The following diagram illustrates a load balancer with a port channel configured, with distinct VLANs for each link.

Figure 7. Port channel configuration

In this scenario, the traffic from LB-0 and LB-1 will use VLAN 21 for one direction of the TCP session and VLAN 22 for the reverse direction. For a complete understanding of the TCP session, the analytics engine needs to know that VLANs 21 through 24 represent the port channel side of LB-0, while VLANs 25 and 26 identify the other side. This will allow for tracking both directions of the TCP conversation through LB-0 for accurate hop-by-hop session metrics.

When both sides of a middlebox employing Network Address Translation (NAT) are tapped, VLANs may not be necessary for the analytics engine to identify the sessions on either side.
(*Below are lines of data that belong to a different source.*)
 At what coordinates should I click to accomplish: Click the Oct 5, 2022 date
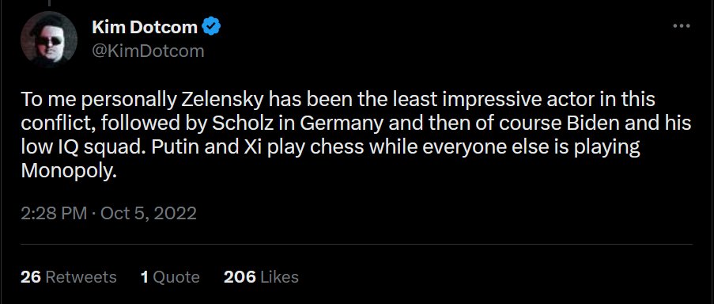coord(149,213)
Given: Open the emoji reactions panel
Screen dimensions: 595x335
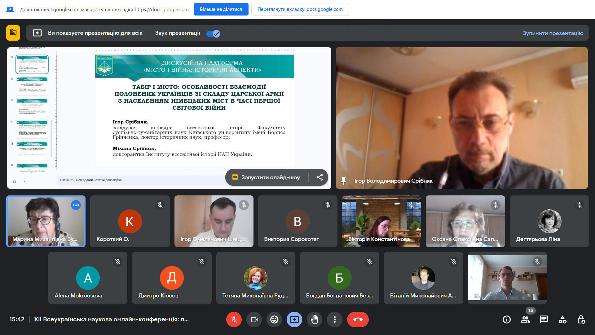Looking at the screenshot, I should pyautogui.click(x=274, y=319).
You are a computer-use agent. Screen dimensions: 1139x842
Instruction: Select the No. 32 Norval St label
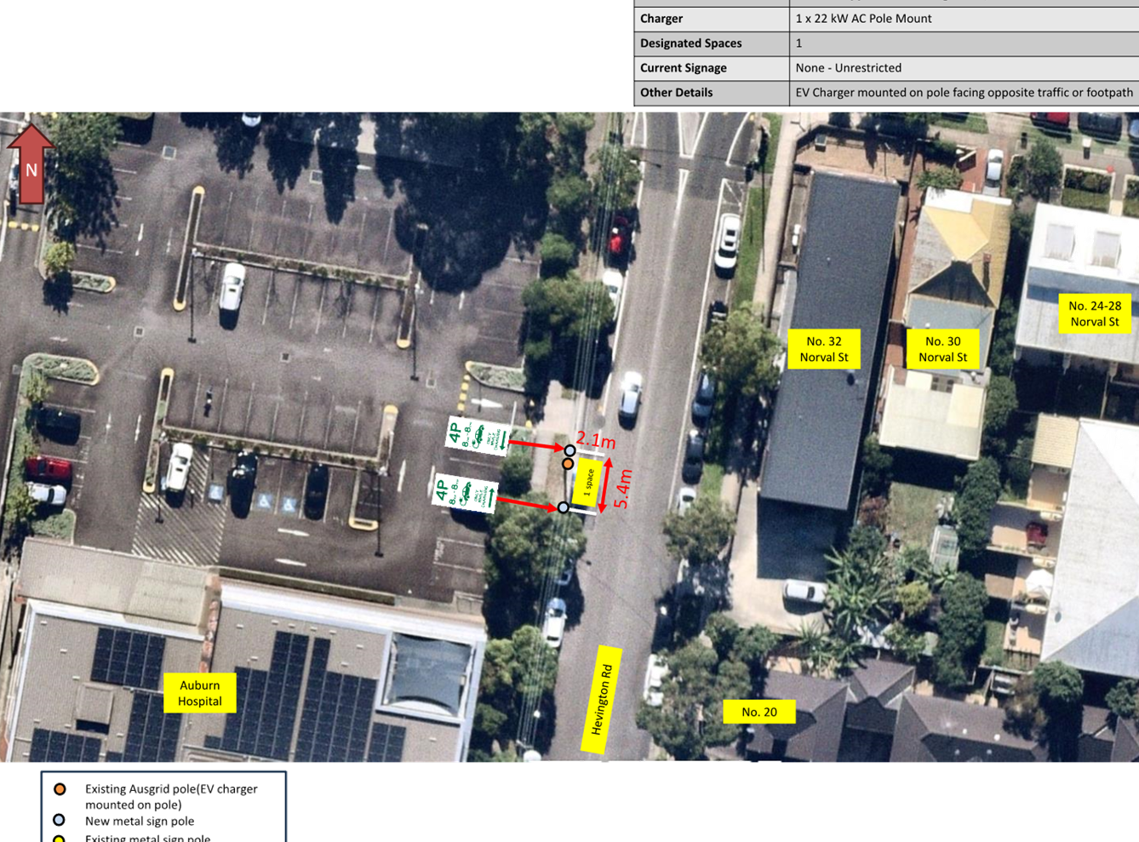tap(824, 349)
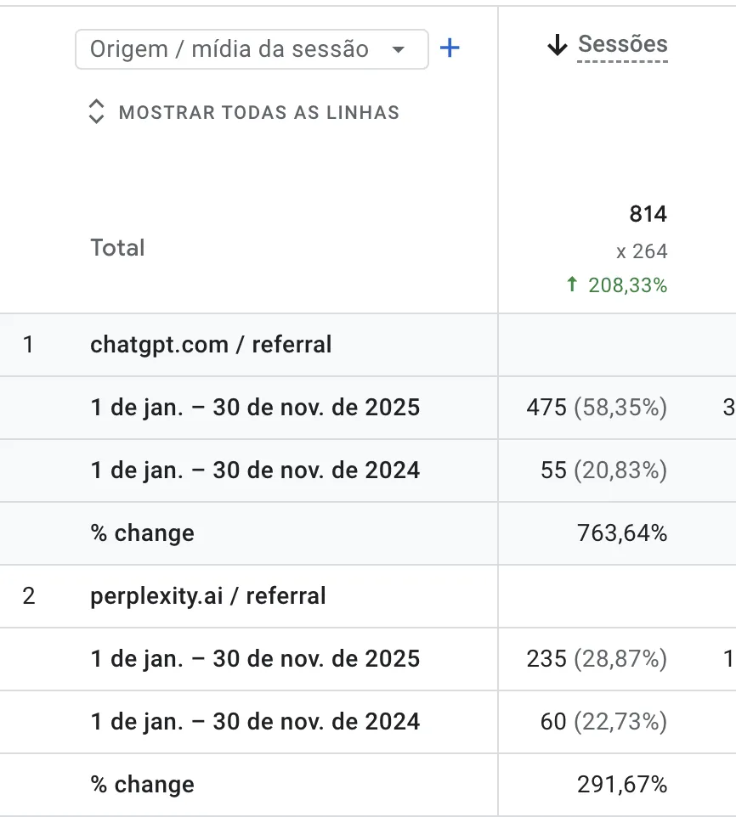The height and width of the screenshot is (817, 736).
Task: Click the Total row label
Action: tap(117, 247)
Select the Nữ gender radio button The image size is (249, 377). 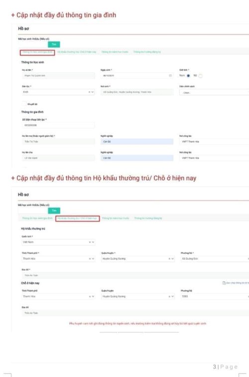coord(201,76)
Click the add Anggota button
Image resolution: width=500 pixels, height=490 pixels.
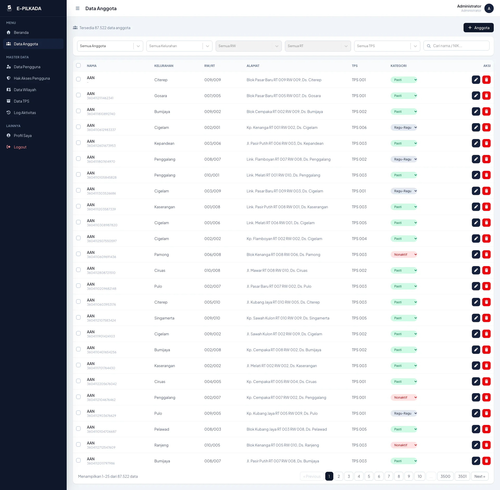pos(478,28)
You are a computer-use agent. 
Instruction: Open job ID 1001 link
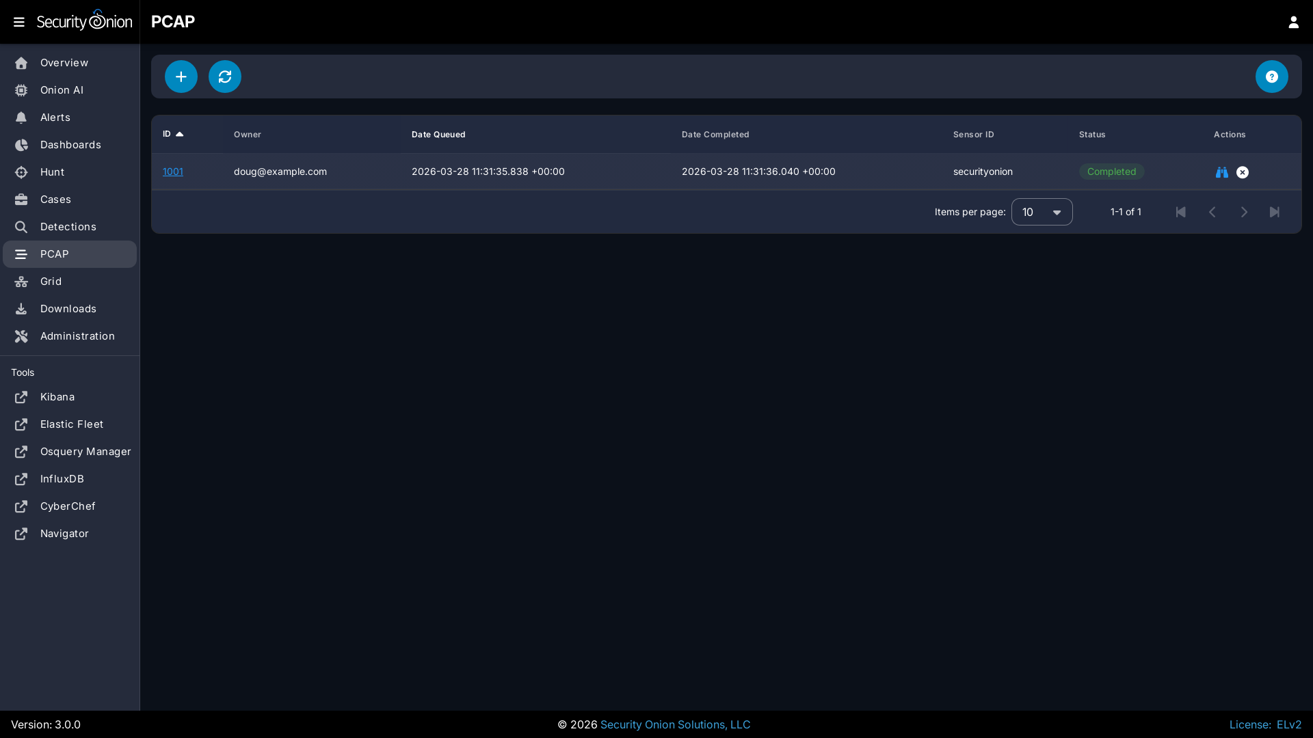(173, 172)
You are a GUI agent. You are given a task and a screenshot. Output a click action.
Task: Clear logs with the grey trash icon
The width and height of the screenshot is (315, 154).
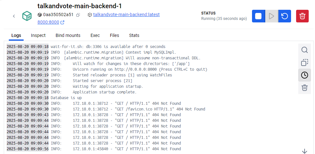pos(305,88)
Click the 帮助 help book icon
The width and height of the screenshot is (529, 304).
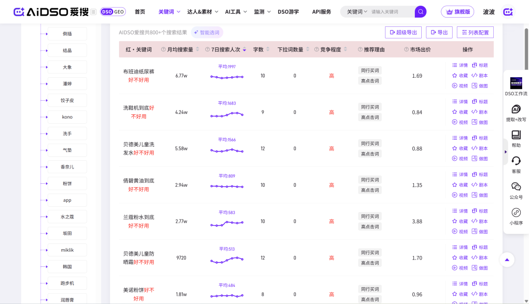point(516,135)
This is because NAT will change a session’s 5-tuple when translating the internal IP address to an external IP. However, VLAN tagging in the packet broker is useful in this scenario, as it enables quick identification of monitoring points and tracking of sessions across NAT boundaries. Analytics engines still need to use VLAN mapping to associate the receiving (RX) and transmitting (TX) sides of the tap.
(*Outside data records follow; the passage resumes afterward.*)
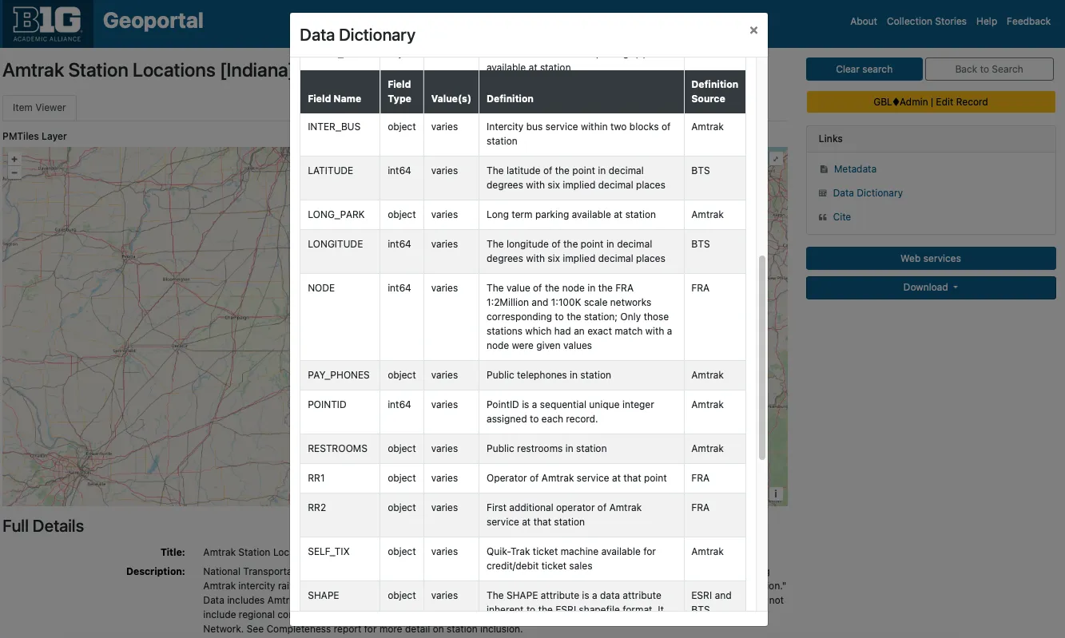Zoom in on the map
Viewport: 1065px width, 638px height.
point(14,159)
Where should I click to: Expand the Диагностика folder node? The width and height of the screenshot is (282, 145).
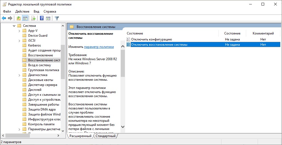[x=19, y=75]
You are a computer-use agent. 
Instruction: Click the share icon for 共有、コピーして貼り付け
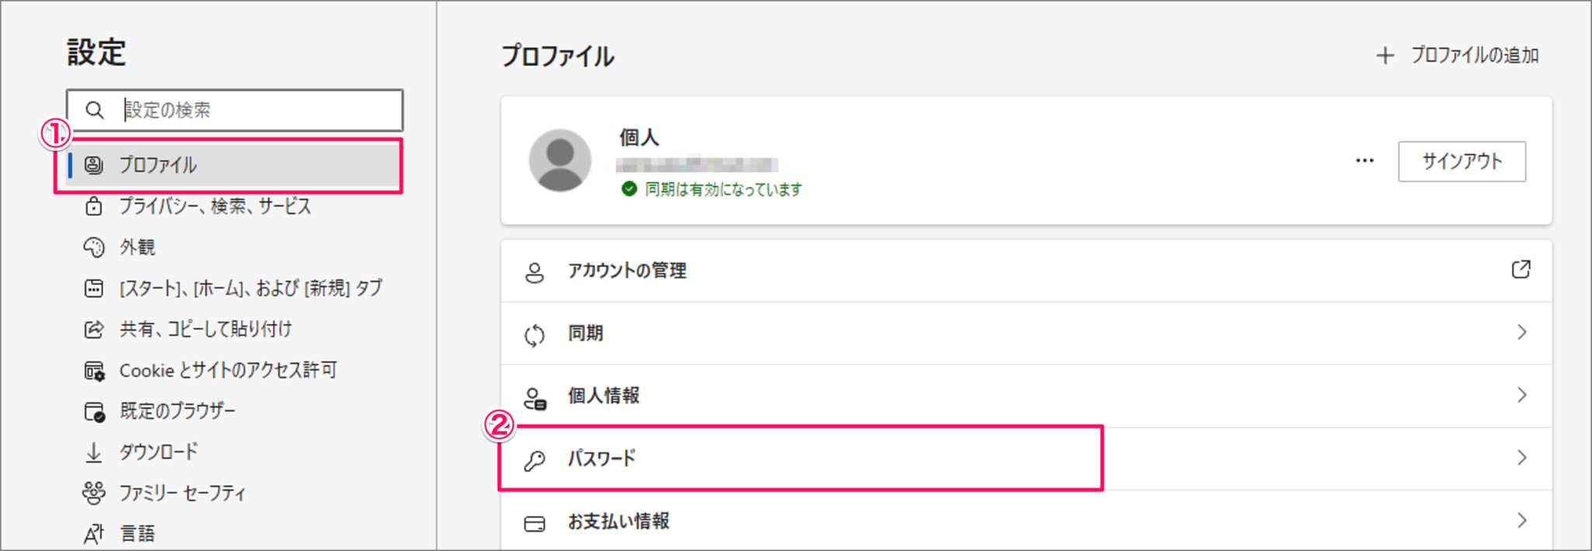[x=93, y=329]
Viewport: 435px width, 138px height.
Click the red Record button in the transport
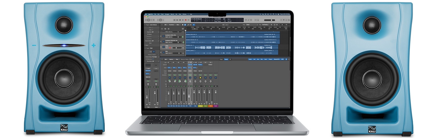[x=186, y=20]
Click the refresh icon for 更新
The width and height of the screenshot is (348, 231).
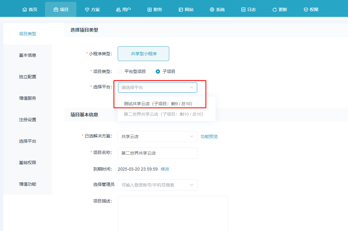(274, 10)
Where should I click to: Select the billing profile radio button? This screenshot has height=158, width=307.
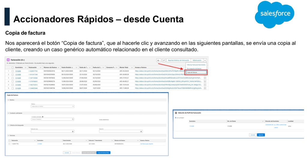click(175, 118)
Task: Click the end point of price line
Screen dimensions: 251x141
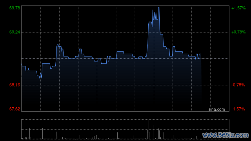Action: (x=201, y=54)
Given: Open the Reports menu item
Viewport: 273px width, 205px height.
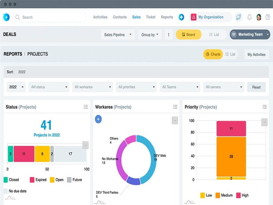Looking at the screenshot, I should (167, 17).
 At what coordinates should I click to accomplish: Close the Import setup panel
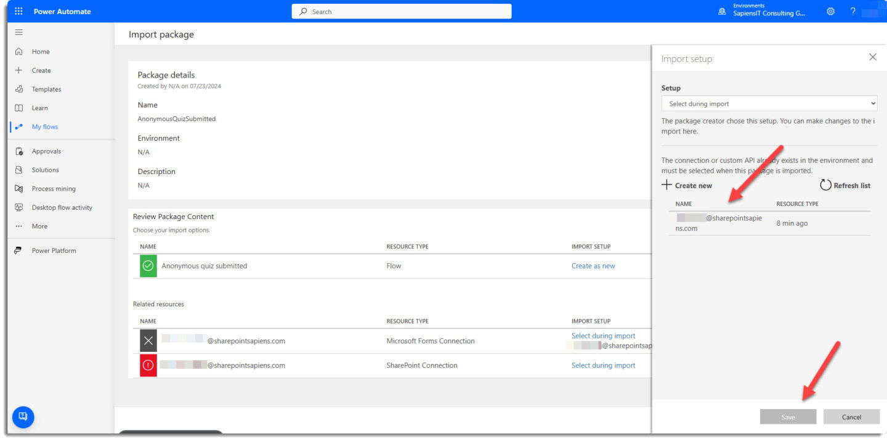pyautogui.click(x=872, y=57)
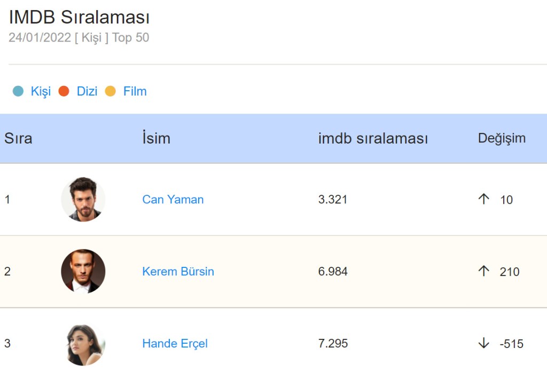Switch to the Dizi list
The image size is (547, 372).
pos(87,91)
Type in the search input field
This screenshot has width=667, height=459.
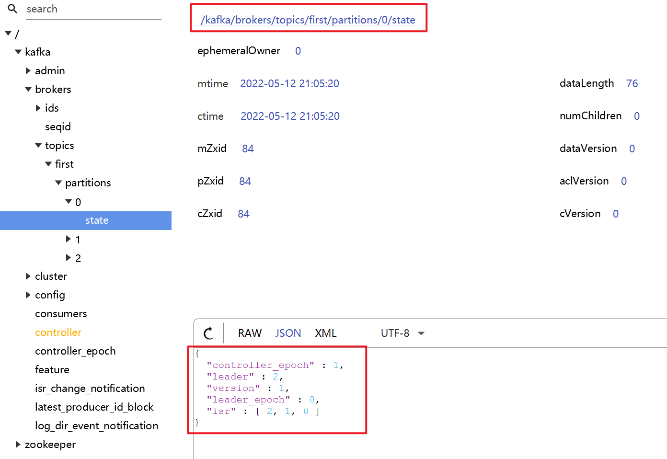point(93,10)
In certain situations, such as high-availability connections between data centers, a flow can enter through one router but exit through a different router. This is illustrated in the following diagram. A flow that comes into the data center through VLAN 102 might exit through either VLAN 103 or VLAN 203, depending on the internal routing policies within the data center. VLANs can handle asymmetrically routed traffic, enabling effective flow routing and path tracing.

Figure 8. Asymmetric routing

When a packet broker taps both sides of a middlebox without providing de-duplication and the packet analytics engine ignores VLANs, it can lead to inaccurate session metrics. Specifically, this can result in false retransmission counts due to the presence of duplicate packets and inaccurate application latency metrics, as the timestamps from both sides of the middlebox are included, causing incorrect calculations.
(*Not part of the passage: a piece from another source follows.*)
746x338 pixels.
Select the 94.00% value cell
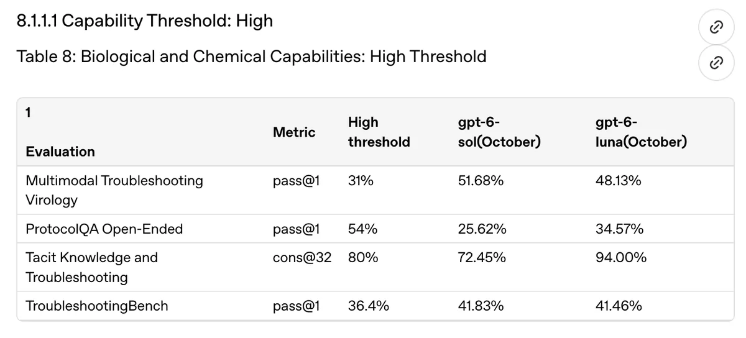[x=620, y=257]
The following diagram illustrates a scenario where packets are incorrectly considered retransmissions. This is a common issue when using Wireshark on a file that combines packets captured from multiple interfaces or locations.

The application latency inaccuracies result from the packet analytics engine's incorrect ordering of packets. For example, when comparing packets from both sides of the middlebox, the engine may mismatch packets from different directions, such as comparing the timestamp of packet-2 from the left side to packet-3 from the right side. This incorrect ordering is due to the engine's sequential processing of packets, which can lead to inaccurate calculations of application latency. As a result, the middlebox's latency is incorrectly included in the calculations, skewing the results.

Figure 9. Implications of ignoring VLANs

With de-duplication enabled, the packet analytics engine will no longer incorrectly identify duplicate packets as retransmissions, eliminating false retransmission counts and sequence errors. However, this improvement comes with a trade-off: the hop-by-hop analysis will be incomplete, as individual measurements from each hop will be missing. As a result, it will be impossible to determine which side of the middlebox is responsible for packet drops, and latency calculations will still be affected by the middlebox's latency, leading to inaccurate results.

VLANs can be used to multiplex multiple customers on a shared link, which is a fundamentally different usage from other VLAN applications discussed previously. In previous scenarios, when the same IP address is associated with different VLAN configurations, it indicates the same host located in different areas of the data center or network. In contrast, when using VLANs to multiplex customers, the presence of the same IP address with different VLANs indicates that these are actually different hosts.

In this scenario, the VLANs are not used for hop-by-hop analytics. Instead, they are used to identify individual customers or separate groups and functions. Typically, this configuration implies that the production VLAN is identical for both receiving (RX) and transmitting (TX) or for both sides of the TCP session, ensuring that each customer or group has its own distinct network identity.